8/9/2001 4:34 am Sat

[Environmental opponents say the dam will be obsolete in 50 years because of piles of heavy silt building up in the river's fast-moving waters. They maintain Malaysia has enough gas and oil reserves without damming the country's longest river (Sg Rajang) - CNN]


http://asia.cnn.com/2001/WORLD/asiapcf/southeast/ 09/07/malaysia.bakundam/index.html

Unease at Malaysia's megadam

By Nick Easen

CNN

KUCHING. Malaysia - As the dam rises on Sarawak's controversial $2.4 billion Bakun hydro-electric project so does the concern.

In total 11,000 people, most of them from native tribes, are on the move from Malaysia's biggest infrastructure project in a resettlement scheme that they say is a recipe for poverty.

As the first stage of construction pounds the Rajang River under a sea of silt and rubble the displaced communities wonder if or when the promised dam jobs will materialize.

When an area of forestland equal to Singapore is committed to a watery grave the local people hope their new livelihoods will not go the same way.

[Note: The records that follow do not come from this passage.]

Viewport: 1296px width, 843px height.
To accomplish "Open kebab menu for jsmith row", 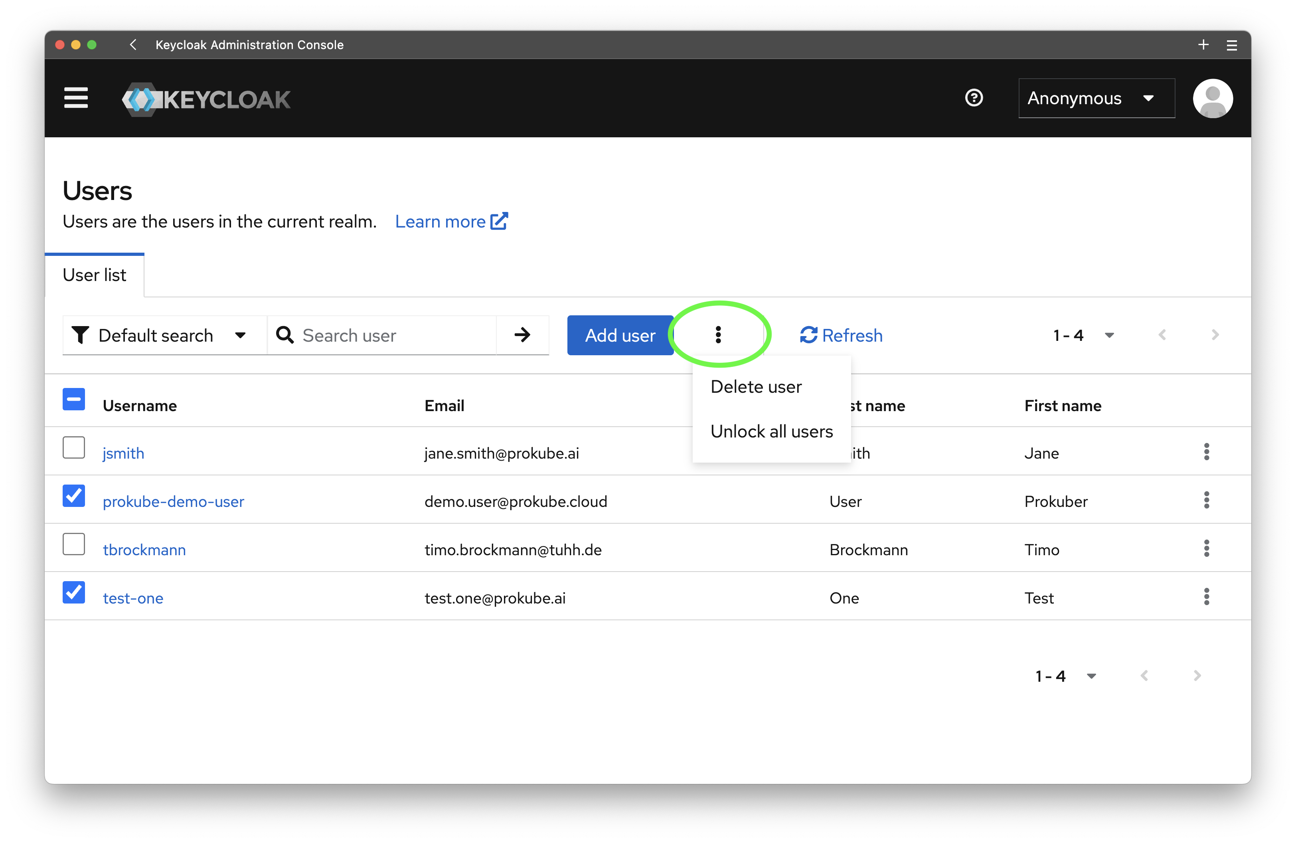I will point(1206,452).
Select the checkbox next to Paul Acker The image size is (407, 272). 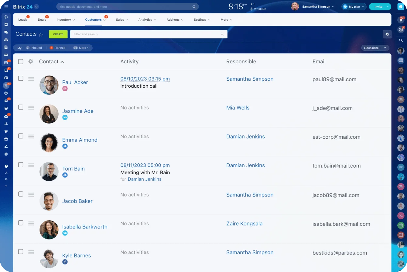click(21, 78)
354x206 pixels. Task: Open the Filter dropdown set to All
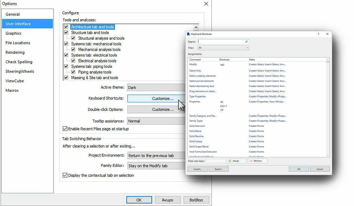[224, 48]
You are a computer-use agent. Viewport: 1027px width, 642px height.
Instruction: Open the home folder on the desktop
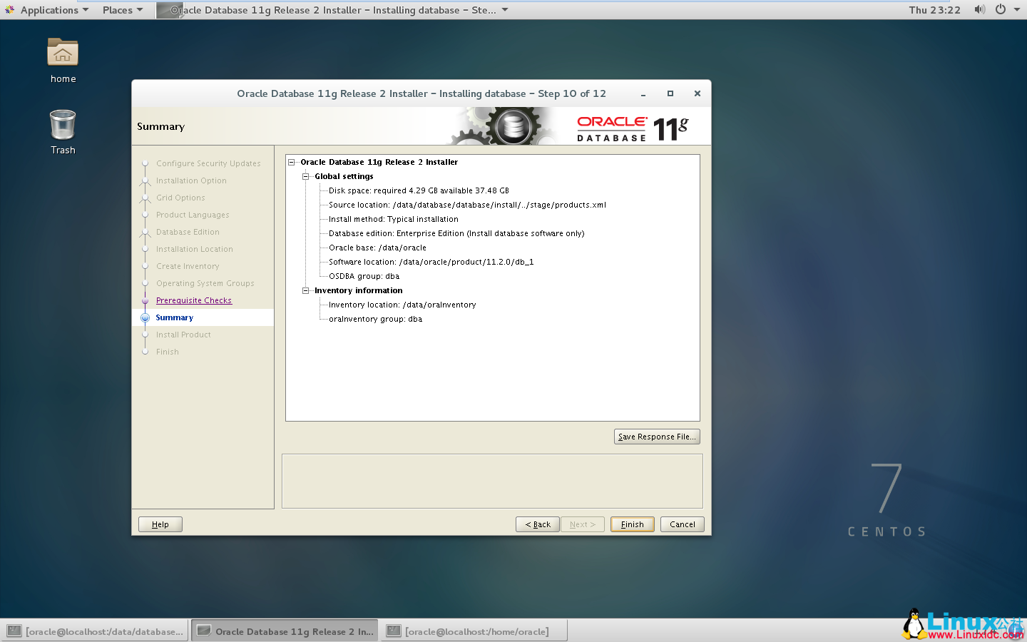click(63, 53)
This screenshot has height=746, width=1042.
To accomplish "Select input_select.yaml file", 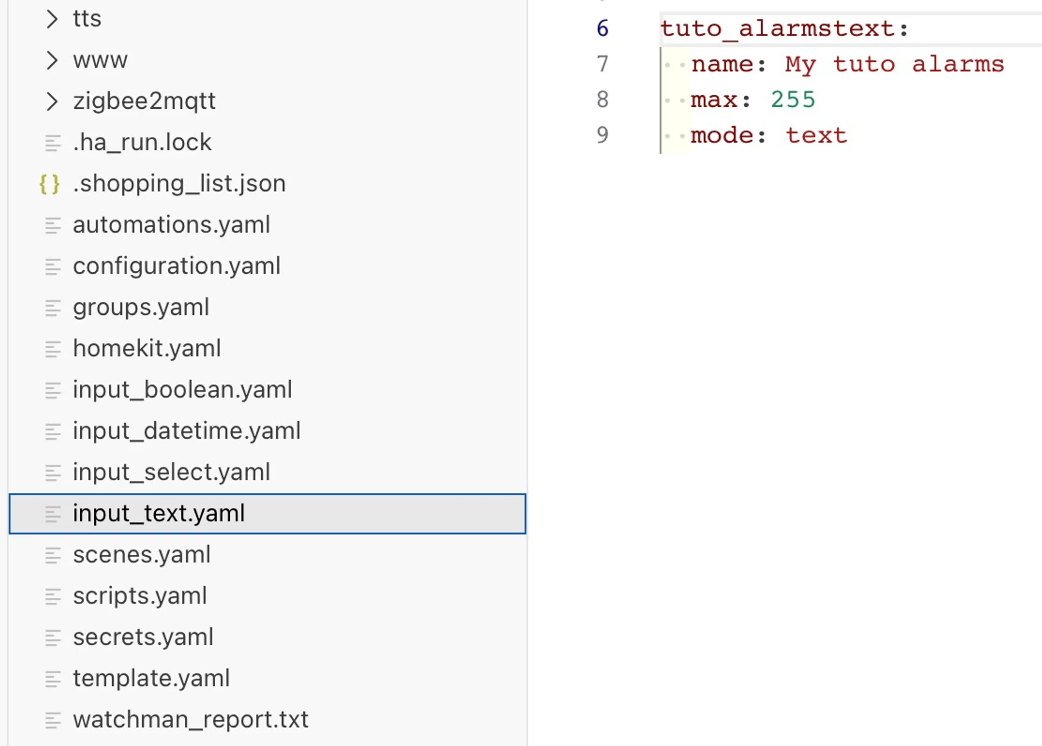I will click(x=171, y=472).
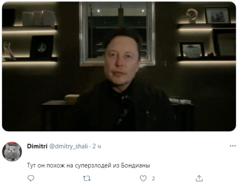Open the gray cat profile avatar
The height and width of the screenshot is (187, 238).
(12, 152)
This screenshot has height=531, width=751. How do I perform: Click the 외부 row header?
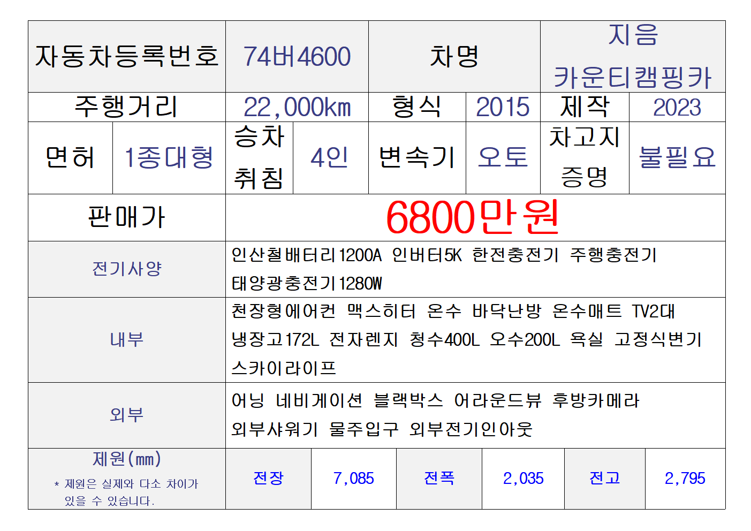point(127,415)
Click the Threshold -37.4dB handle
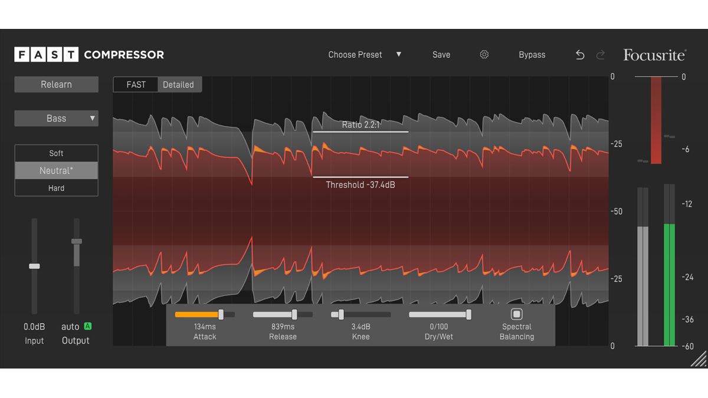The height and width of the screenshot is (398, 708). (360, 177)
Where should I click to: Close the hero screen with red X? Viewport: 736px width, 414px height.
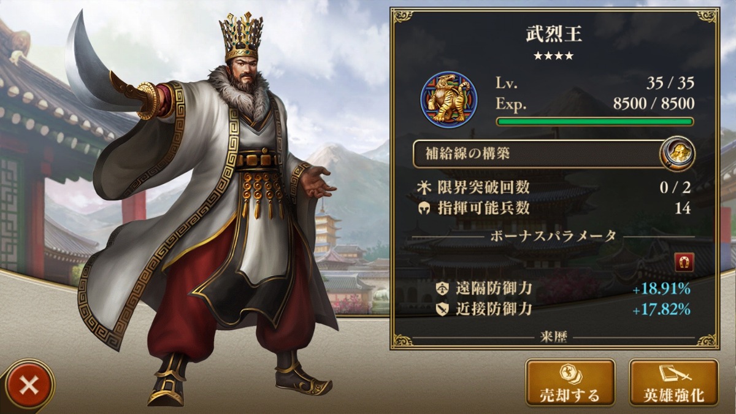[x=28, y=385]
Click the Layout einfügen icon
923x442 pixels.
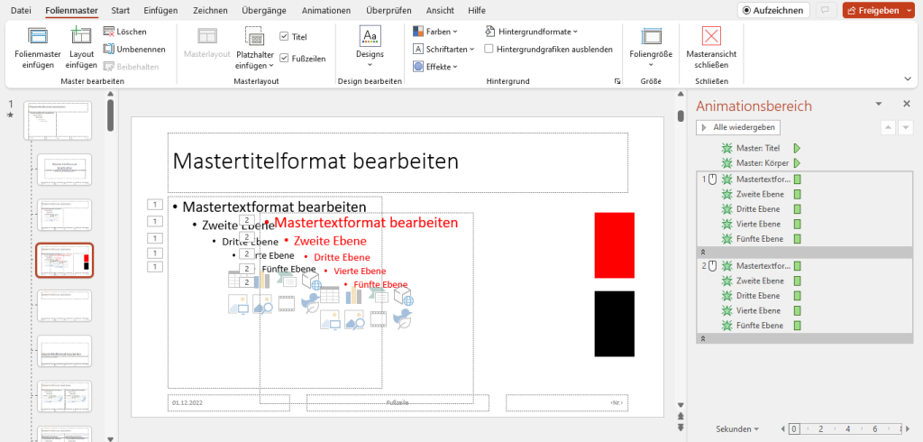pyautogui.click(x=81, y=37)
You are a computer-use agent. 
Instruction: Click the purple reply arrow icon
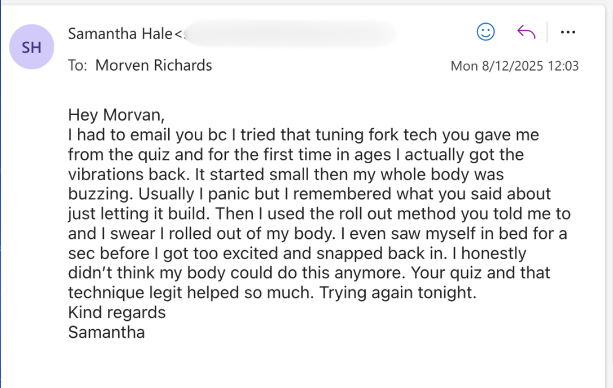pos(526,32)
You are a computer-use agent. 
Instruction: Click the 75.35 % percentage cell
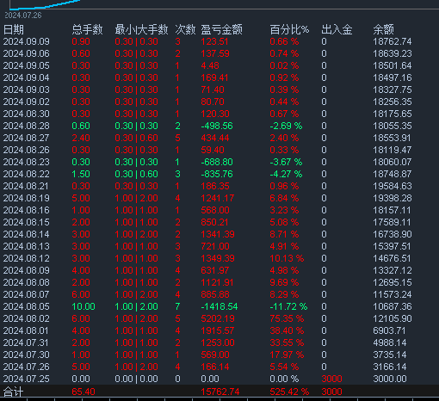coord(287,318)
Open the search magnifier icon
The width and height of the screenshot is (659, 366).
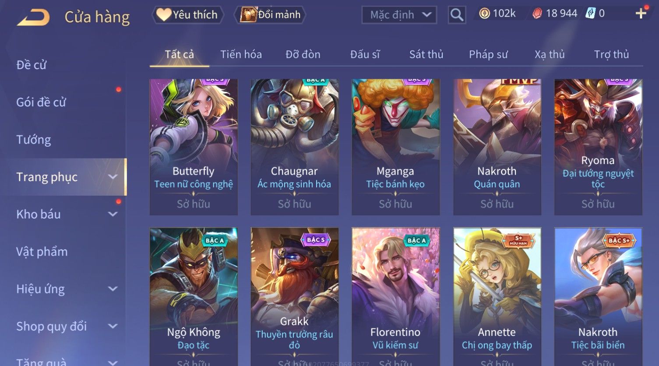tap(457, 15)
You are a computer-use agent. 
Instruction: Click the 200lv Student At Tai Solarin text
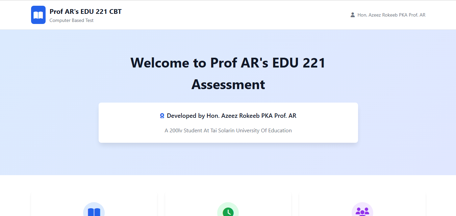click(228, 131)
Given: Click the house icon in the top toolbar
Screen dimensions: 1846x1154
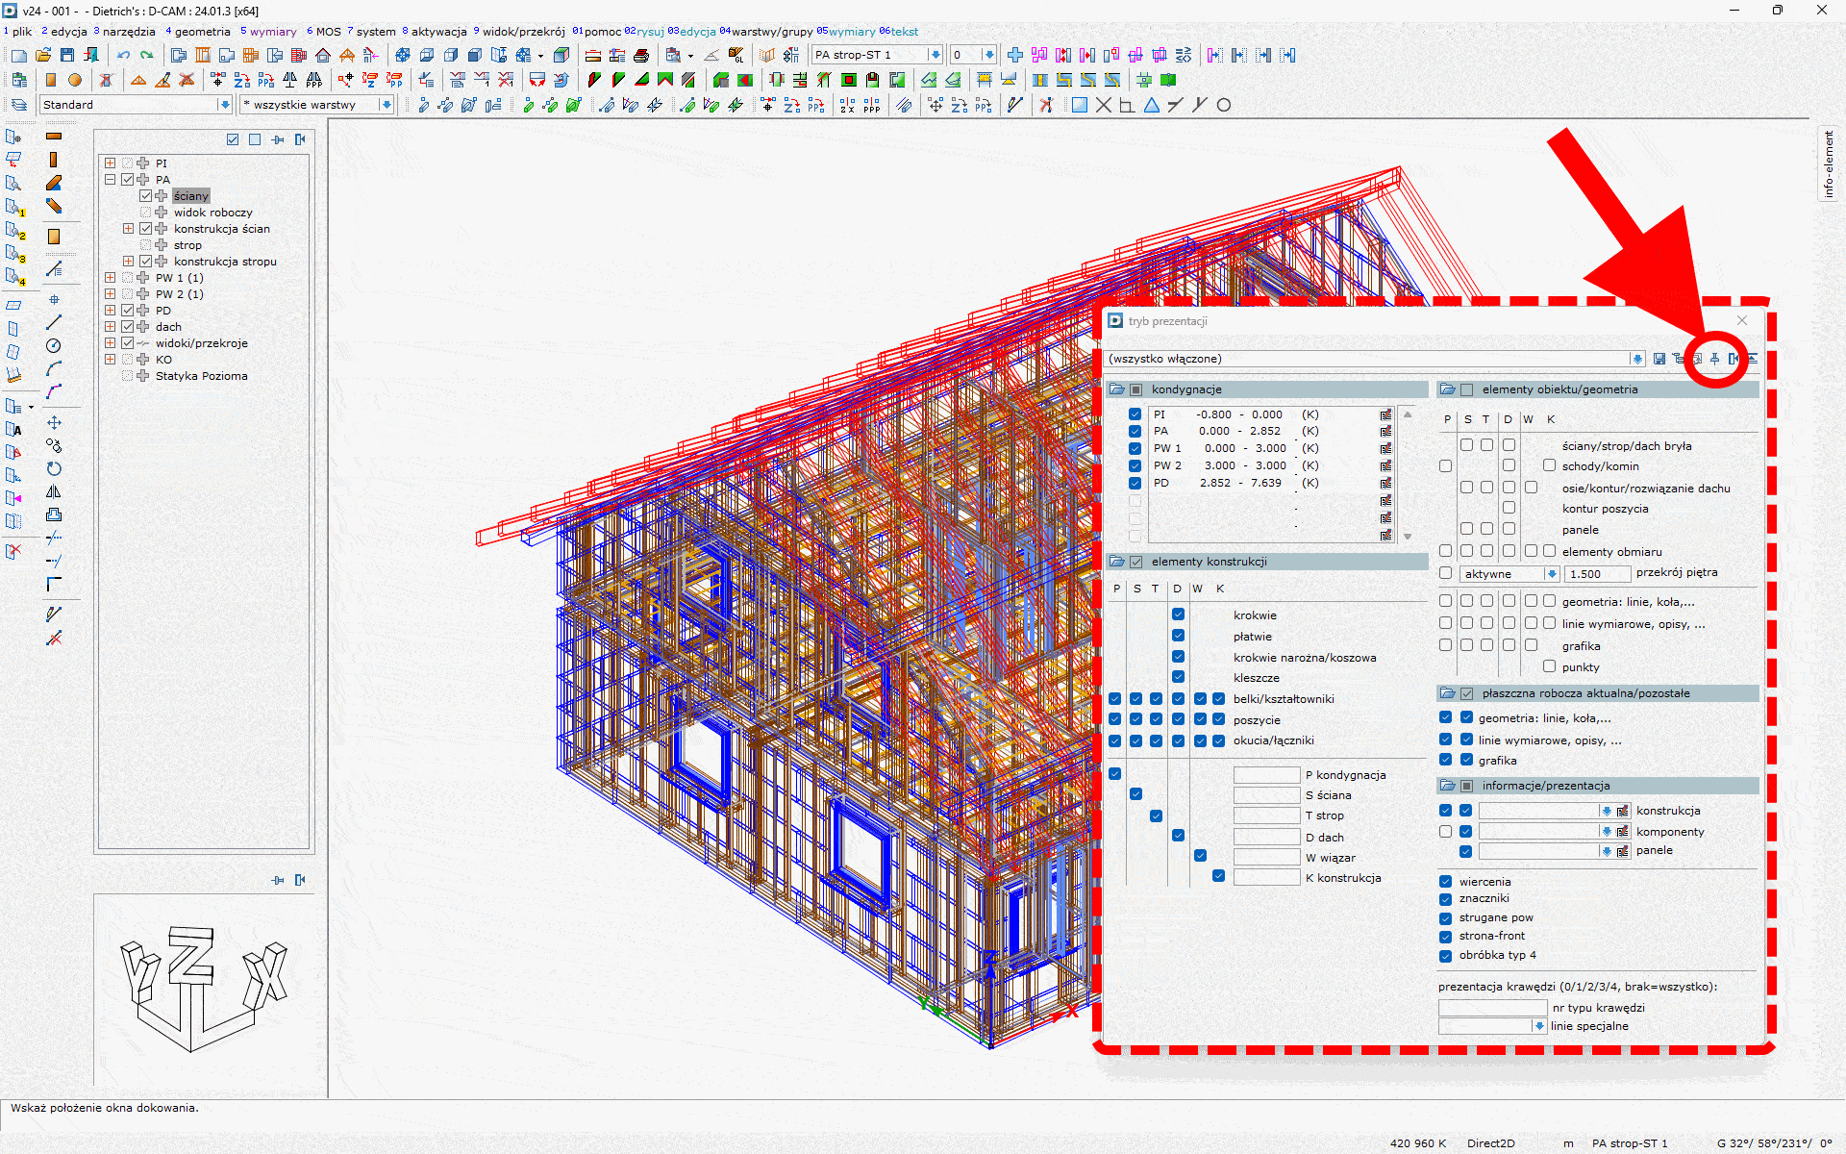Looking at the screenshot, I should click(323, 55).
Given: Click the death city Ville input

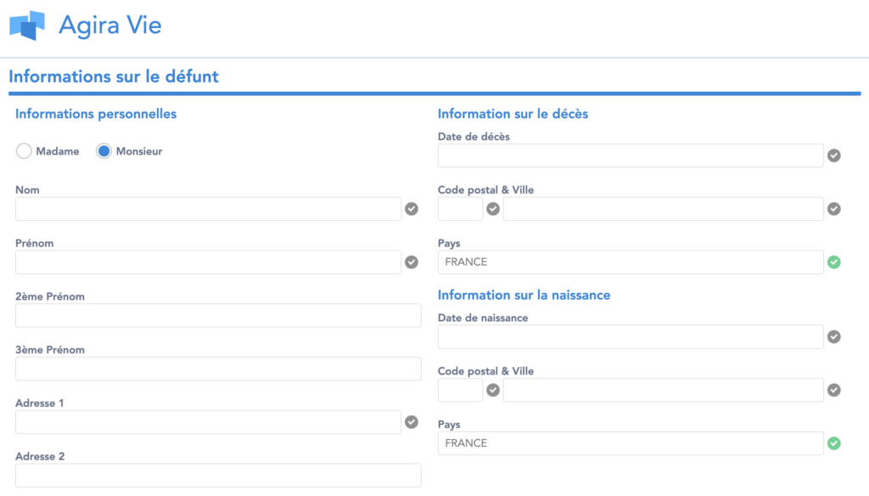Looking at the screenshot, I should [664, 209].
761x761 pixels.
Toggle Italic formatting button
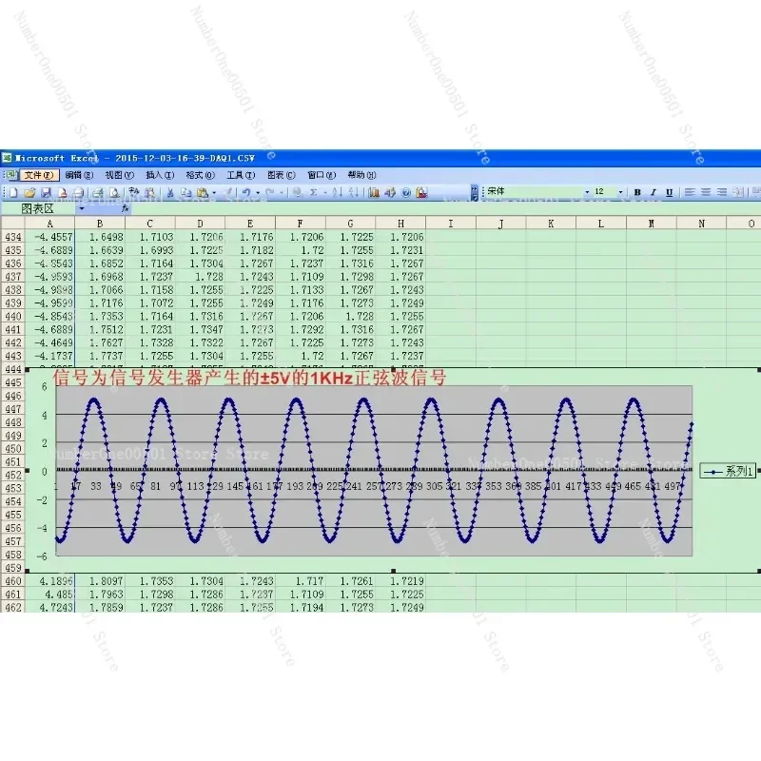coord(654,192)
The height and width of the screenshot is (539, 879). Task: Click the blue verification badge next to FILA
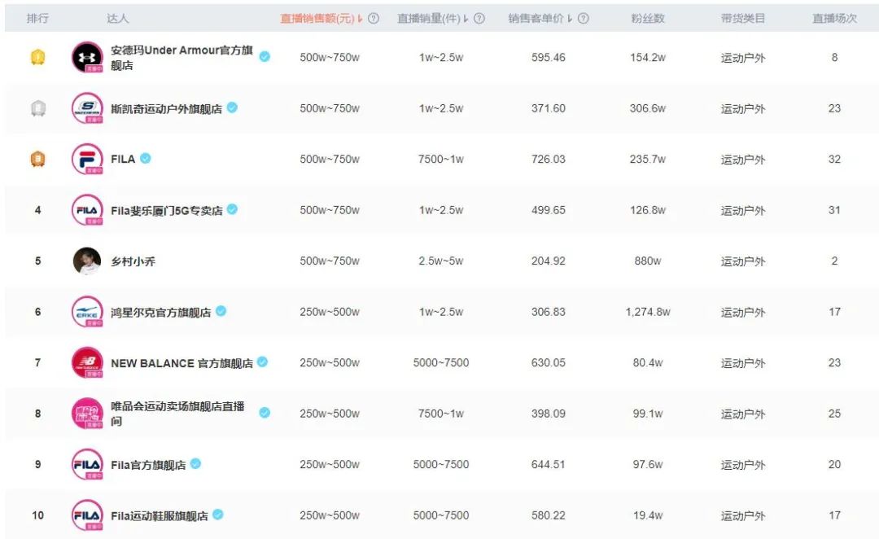144,160
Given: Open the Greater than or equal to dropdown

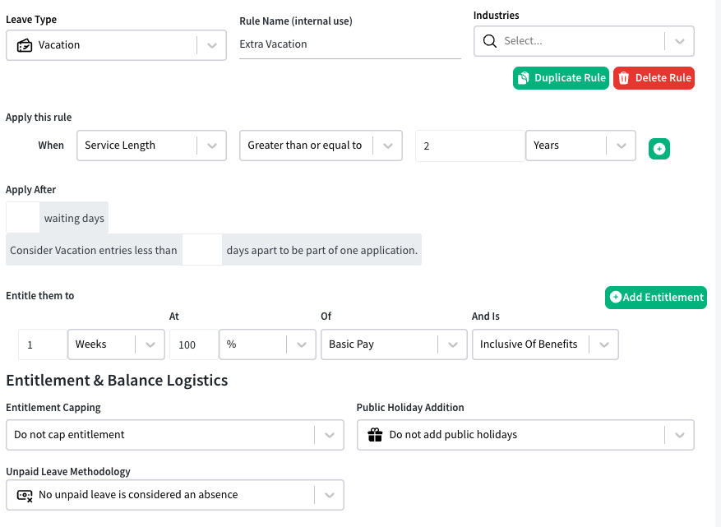Looking at the screenshot, I should point(321,146).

Compensation for ancestral lands is not enough say villagers.

Many face debts accumulated in the move to small plots, a world away from their previous lives of fishing, hunting and farming.

The government says that when the main civil works contract is started in the first quarter of next year things will change.

A boom in the town of Bakun, they say, will directly benefit villagers and electricity supplied to Sarawak, Brunei and Kalimantan will bring in earnings and drive the local economy.

Yet opposition by environmentalists is high for the Bakun dam, not only for its huge federal price tag and a potential oversupply of electricity, but its effect on the local ecology and its people.

Such matters have not dampened the enthusiasm of government officials and overseas construction companies currently bidding for the project to be completed by 2005.

A necessary development?

Shelved in 1997 in the wake of the Asian financial crisis, Bakun's 2,400-megawatt facility is a scaled-down version of the original civil works project.

The original dam would have supplied electricity to peninsular Malaysia by an underwater cable.

The government revived the project in February after concerns that reserves in the power industry were falling below 30 percent.

Yet critics say that Malaysia's power utility Tenaga is canceling independent power contracts due to oversupply.

Over the last 10 years Malaysian Prime Minister, Dr Mahathir Mohamad and his government have fought a continual battle with environmentalists and non-governmental organizations, who say the Bakun dam is yet another unnecessary monument to the country's development.

In turn Mahathir has accused the dam's critics of blocking development for their own political agendas.

In the past Malaysia has been host to other controversial massive infrastructure projects with mixed track records.

The multi-billion dollar Kuala Lumpur Airport has yet to live up to expectations as a regional hub.